Palladium-based compounds may be the superconductors of the future, scientists say

June 9, 2023

A whole new generation of superconductors, so needed in many high-tech industries, will be based on palladium compounds, scientists believe, and this may be beneficial for Russia, which boasts the world's reserves of this rare and expensive metal, as well as almost half of its production.

Zero resistance

In 1911, Dutch physicist Heike Kamerlingh Onnes discovered that the electrical resistance of solid mercury drops sharply to zero when cooled in liquid helium to 4.1 K (minus 269 degrees Celsius). This was the first officially recorded case of superconductivity.

Soon, several more superconductors were discovered. The transition temperature (Tc) was extremely low for all of them, close to absolute zero (0 K).

In 1986, Karl Müller and Georg Bednorz, employees of the IBM Corporation’s R&D division, discovered a material with Tc of 30 K — lanthanum barium copper oxide (LaBaCuO). They were awarded the Nobel Prize in Physics for this.

The main race of modern physics

In industry, devices and wires are cooled with liquid nitrogen, which boils at 77 K. Superconductors with Tc above this value are called high-temperature superconductors (HTSC).

In the 1990s, a number of cuprate compounds with Tc 130-150 K were obtained. The most famous is BSCCO, or, as physicists call it, "bisco", consisting of layers of oxides of bismuth, strontium, copper and pure calcium.

High-temperature superconductors are already used in lossless energy transmission systems, non-contact high-speed trains, super-strong magnets for accelerators and thermonuclear reactors, super-efficient microchips, ultra-precise medical diagnostic devices, engines for interplanetary spacecraft. BSCCO, for example, is used in tens of kilometers of wires at the Large Hadron Collider at CERN.

A real race has unfolded for ever higher temperature superconductors.

Cuprates, nickelates

Cuprates are complex compounds based on copper oxides that, under normal conditions, practically do not conduct electric current, that is, they are insulators.

They were singled out in a separate group of "strange metals," or superconducting semimetals.

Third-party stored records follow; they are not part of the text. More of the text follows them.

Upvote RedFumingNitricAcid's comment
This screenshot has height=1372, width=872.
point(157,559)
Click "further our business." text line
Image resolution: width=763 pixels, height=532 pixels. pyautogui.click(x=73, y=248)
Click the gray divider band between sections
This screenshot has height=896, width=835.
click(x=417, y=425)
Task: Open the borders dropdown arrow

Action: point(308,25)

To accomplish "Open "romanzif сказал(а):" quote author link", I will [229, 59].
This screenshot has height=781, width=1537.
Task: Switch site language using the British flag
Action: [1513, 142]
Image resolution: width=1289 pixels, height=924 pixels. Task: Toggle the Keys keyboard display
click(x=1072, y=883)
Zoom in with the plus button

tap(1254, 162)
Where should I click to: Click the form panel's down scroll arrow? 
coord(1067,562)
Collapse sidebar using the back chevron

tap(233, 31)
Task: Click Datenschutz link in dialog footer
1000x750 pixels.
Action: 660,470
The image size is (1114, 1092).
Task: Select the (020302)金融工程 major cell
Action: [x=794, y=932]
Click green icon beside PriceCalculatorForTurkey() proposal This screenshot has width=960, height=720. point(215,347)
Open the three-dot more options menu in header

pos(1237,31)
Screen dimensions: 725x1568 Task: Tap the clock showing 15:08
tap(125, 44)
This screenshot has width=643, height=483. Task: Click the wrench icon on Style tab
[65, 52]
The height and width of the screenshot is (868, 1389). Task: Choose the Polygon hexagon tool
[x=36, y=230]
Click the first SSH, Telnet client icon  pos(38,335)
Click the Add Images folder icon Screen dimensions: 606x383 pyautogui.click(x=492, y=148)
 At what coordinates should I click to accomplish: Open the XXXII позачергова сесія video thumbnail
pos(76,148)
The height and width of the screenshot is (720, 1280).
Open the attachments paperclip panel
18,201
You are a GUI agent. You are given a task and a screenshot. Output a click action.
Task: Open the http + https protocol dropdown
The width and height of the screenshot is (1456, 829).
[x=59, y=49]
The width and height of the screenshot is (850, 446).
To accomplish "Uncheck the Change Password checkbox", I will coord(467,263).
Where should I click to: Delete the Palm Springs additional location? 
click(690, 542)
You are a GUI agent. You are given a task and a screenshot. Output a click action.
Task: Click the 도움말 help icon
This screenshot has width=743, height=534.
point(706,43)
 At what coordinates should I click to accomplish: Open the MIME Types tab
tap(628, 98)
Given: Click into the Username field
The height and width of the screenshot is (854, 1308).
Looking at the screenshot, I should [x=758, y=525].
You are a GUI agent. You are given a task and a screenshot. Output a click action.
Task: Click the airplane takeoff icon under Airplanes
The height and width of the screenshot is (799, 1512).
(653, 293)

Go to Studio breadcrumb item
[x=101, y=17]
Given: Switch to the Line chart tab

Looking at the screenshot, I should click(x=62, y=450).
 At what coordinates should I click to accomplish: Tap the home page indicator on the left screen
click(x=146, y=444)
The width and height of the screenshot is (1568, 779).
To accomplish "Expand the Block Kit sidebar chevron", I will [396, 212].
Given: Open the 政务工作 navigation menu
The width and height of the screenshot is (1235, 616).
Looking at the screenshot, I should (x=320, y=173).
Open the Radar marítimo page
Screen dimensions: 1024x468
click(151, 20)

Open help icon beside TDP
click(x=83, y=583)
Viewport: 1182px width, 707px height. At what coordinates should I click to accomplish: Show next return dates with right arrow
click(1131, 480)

It is believed that quantum principles must be applied to describe the behavior of electrons in them; some researchers even see cuprates as a special state of matter.

Physicists at Cornell University and the Flatiron Institute in New York in 2020, using quantum computing, built a digital model of "strange metals," showing that cuprates are a cross between classical metals with mobile electrons and dielectrics in which electrons occupy fixed positions.

In 1999, Russian scientist Vladimir Anisimov and his colleagues suggested that nickelates, complex compounds based on nickel oxide, could also have high-temperature superconductivity. Indeed, several nickel-containing HTSCs were subsequently discovered.

At one time there was even talk of the new era of nickel-based superconductors. But there were some issues with that. First, obtaining nickelates is an extremely complex process. Secondly, these compounds, although closer in properties to metals, are less stable than cuprates. This is explained by the fact that the energy states of nickel electrons are higher than those of copper, so they more actively enter into various interactions.

The era of palladium

In optimal HTSCs, electrons should interact with each other more strongly than in cuprates, but weaker than in nickelates. Physicists from Japan and Austria, in their publication Optimizing Superconductivity: From Cuprates via Nickelates to Palladates, pointed to palladium compounds called palladates.

"Palladium is directly one line below nickel in the periodic table. The properties are similar, but the electrons there are on average somewhat further away from the atomic nucleus and each other, so the electronic interaction is weaker," lead researcher Karsten Held from the Institute of Solid State Physics, Vienna University of Technology, said.

Palladates have an ideal electronic configuration for high-temperature superconductivity. By building a model with variables such as the electrons’ interaction strength, filling factor, and energy-momentum dispersion, the researchers determined the superconductivity band in palladates and mapped out two compounds with the highest Tc, around 100 K: RbSr2PdO3 and (Ba0.5La0.5)2PdO2Cl2.

The researchers hope that their fellow experimenters will synthesize these materials and test their properties in the laboratory.

"The computational results are very promising," Karsten Held says. "We hope that we can now use them to initiate experimental research. If we have a whole new, additional class of materials available with palladates to better understand superconductivity and to create even better superconductors, this could bring the entire research field forward."

For Russia, which has the world's largest palladium reserves, this is good news. The deposits are located in the area around Norilsk and on the Kola Peninsula.

Palladium's main use is in the catalytic converters of cars’ internal combustion engines. This metal is also used in electronics, medical equipment, chemical and jewelry industries. Thanks to palladate-based HTS, demand for it could rise sharply.

"This will actually form a new sphere of consumption of palladium with an annual volume of up to 100 tonnes," metals industry expert Leonid Khazanov noted. "Russia is capable of occupying 20-30% of the world HTSC market."

The difficulty is that palladium is very rare and expensive. It is currently trading above $1,400 per ounce (about 31 grams), with global annual production of just about 250 tonnes.